Written exercise 1
In the data modeling text, what structure does SlateDB's in-memory MemTable use to keep keys in order?
Written exercise 2
Copy the data modeling text word for word from "All data in" to "scanning all data.".
+++ Selected text
Skip to content

Data Modeling

SlateDB uses bytewise lexicographic ordering for all keys. This is the same approach used by FoundationDB, DynamoDB, and RocksDB (by default). Custom comparators are intentionally not supported. This is a deliberate design decision that reduces complexity and avoids bugs observed in other implementations.

This means you are responsible for constructing keys that sort correctly under byte comparison. This document provides patterns for encoding common data types and designing effective key schemas.

Before diving into encoding patterns, be aware of SlateDB’s key and value limits:

ConstraintLimit
Maximum key size65,535 bytes
Maximum value size4,294,967,295 bytes
Minimum key size1 byte (keys cannot be empty)

Understanding how SlateDB uses keys internally helps explain why key design matters for performance.

All data in SlateDB is stored sorted by key. The in-memory MemTable uses a skip list that maintains key order, and on-disk SSTables store keys in sorted order within blocks. This sorted structure enables:

  • Efficient range scans: Iterating over a key range (e.g., all keys starting with user:123:) requires no random access—just sequential reads through sorted data.
  • Binary search: Point lookups use binary search to find the right SSTable and block, achieving O(log n) complexity instead of scanning all data.
++++++
+++ Records provided
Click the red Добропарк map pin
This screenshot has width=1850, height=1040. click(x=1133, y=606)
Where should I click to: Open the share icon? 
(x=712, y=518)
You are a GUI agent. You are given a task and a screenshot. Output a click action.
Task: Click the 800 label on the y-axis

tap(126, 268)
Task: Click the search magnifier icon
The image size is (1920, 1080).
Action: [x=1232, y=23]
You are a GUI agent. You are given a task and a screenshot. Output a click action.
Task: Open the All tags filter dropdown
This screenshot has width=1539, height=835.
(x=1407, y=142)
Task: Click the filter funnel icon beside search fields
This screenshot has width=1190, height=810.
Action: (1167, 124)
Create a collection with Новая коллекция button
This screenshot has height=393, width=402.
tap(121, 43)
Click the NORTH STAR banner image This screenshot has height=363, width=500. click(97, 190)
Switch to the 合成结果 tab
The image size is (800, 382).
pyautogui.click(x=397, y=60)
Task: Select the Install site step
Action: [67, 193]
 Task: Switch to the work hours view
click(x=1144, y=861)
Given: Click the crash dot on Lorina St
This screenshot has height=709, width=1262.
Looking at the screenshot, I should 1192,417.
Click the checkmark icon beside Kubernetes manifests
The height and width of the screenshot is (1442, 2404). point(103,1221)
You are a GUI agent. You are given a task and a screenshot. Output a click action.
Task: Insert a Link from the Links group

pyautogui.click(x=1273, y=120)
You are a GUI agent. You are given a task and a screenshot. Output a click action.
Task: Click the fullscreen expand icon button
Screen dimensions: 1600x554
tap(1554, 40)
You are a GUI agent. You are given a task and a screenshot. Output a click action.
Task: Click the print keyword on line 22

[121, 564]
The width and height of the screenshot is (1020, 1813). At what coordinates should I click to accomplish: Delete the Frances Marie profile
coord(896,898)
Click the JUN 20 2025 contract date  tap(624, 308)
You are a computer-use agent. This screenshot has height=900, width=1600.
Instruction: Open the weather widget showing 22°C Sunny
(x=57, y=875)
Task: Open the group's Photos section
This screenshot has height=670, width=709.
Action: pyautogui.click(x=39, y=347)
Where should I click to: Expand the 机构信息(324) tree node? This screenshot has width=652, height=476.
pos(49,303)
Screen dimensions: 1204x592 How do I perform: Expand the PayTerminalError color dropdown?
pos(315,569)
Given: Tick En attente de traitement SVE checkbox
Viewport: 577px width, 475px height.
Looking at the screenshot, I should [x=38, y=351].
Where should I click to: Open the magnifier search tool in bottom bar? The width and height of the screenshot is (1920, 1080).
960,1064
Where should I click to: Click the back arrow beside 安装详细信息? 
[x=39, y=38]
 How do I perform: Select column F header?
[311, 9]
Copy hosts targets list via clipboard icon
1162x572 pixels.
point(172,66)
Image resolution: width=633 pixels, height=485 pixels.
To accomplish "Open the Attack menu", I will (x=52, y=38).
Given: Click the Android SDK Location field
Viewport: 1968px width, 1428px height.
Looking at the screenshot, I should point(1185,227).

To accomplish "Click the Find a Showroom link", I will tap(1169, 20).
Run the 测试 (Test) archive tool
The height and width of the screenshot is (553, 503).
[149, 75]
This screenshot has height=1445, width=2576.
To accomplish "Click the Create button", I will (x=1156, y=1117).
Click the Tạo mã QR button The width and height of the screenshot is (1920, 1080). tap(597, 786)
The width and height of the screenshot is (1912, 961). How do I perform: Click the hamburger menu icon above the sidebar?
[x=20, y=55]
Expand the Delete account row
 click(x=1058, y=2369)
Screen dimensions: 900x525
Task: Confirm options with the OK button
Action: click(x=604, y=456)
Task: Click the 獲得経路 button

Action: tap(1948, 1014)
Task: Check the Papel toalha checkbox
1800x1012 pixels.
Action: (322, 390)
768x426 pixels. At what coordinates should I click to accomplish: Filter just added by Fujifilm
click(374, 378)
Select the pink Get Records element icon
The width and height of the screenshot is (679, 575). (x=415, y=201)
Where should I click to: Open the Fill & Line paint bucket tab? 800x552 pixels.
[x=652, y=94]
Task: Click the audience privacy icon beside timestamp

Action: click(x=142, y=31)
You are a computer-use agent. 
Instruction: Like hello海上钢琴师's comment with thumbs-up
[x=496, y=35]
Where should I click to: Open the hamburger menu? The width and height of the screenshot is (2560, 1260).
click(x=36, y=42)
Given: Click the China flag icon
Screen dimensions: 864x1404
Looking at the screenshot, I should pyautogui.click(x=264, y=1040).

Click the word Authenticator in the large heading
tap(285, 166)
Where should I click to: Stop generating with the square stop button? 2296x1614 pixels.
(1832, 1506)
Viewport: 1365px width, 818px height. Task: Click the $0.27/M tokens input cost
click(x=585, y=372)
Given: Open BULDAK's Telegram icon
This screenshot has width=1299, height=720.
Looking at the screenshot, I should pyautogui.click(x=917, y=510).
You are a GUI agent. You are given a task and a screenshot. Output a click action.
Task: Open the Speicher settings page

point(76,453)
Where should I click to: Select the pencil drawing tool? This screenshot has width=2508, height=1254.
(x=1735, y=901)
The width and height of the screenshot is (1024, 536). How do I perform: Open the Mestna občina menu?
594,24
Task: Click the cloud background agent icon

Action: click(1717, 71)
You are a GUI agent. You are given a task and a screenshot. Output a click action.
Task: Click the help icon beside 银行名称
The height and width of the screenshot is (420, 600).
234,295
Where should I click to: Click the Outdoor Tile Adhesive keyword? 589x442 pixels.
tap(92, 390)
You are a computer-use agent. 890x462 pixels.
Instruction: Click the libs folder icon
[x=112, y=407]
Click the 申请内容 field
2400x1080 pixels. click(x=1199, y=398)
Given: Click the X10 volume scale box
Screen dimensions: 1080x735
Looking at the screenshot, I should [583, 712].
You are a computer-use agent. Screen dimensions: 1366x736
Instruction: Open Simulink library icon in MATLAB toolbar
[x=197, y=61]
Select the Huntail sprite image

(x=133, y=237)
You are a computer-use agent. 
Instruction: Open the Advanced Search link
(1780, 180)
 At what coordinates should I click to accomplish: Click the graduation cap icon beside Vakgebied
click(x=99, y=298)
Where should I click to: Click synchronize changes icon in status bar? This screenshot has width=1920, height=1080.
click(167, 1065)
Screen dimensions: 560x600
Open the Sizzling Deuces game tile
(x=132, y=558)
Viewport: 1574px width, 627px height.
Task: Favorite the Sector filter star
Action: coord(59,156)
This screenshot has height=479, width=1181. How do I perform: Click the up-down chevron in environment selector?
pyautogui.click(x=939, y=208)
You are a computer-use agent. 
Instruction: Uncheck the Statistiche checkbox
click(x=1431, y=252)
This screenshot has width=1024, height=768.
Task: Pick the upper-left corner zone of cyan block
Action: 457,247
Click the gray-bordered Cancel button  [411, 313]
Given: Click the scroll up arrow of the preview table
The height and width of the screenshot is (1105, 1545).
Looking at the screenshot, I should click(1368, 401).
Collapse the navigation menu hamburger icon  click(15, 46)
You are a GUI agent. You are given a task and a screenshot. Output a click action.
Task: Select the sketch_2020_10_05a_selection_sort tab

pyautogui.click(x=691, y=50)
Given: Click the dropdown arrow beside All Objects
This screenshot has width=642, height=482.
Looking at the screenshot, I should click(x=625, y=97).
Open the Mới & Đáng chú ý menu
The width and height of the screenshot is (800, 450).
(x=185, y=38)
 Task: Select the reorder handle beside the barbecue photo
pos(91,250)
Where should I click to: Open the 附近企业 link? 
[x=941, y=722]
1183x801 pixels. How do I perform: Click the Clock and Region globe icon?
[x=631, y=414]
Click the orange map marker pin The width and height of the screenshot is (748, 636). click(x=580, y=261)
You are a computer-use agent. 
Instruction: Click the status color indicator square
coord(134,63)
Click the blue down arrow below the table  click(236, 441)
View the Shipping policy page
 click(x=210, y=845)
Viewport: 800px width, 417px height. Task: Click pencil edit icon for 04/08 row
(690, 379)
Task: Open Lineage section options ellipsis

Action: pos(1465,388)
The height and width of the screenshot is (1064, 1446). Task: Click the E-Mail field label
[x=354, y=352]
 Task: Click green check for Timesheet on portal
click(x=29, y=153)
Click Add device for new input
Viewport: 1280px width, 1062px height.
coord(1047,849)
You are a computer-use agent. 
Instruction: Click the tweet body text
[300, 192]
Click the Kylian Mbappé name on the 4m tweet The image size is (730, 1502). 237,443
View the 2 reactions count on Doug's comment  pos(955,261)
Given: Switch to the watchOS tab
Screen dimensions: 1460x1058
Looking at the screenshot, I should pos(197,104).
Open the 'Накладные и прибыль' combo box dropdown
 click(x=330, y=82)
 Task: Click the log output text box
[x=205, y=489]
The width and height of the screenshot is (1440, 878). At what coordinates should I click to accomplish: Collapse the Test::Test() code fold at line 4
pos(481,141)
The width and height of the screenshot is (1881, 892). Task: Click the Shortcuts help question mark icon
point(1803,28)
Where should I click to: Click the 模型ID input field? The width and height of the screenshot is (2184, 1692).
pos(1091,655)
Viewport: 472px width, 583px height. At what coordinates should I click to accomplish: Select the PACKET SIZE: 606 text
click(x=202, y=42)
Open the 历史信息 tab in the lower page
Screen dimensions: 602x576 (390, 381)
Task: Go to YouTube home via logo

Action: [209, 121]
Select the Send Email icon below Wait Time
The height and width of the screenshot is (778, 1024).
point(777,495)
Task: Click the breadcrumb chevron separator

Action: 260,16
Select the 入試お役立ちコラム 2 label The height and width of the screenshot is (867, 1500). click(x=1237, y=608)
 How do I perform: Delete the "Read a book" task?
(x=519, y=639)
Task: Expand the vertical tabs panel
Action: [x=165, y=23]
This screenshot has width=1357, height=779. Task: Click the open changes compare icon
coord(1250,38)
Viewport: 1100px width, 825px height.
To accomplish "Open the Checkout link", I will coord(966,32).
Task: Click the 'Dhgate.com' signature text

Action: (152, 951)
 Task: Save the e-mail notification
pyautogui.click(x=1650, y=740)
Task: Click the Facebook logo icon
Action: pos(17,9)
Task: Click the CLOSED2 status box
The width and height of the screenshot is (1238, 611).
++++++
Complete response 1
A skip list.

Complete response 2
All data in SlateDB is stored sorted by key. The in-memory MemTable uses a skip list that maintains key order, and on-disk SSTables store keys in sorted order within blocks. This sorted structure enables:

  • Efficient range scans: Iterating over a key range (e.g., all keys starting with user:123:) requires no random access—just sequential reads through sorted data.
  • Binary search: Point lookups use binary search to find the right SSTable and block, achieving O(log n) complexity instead of scanning all data.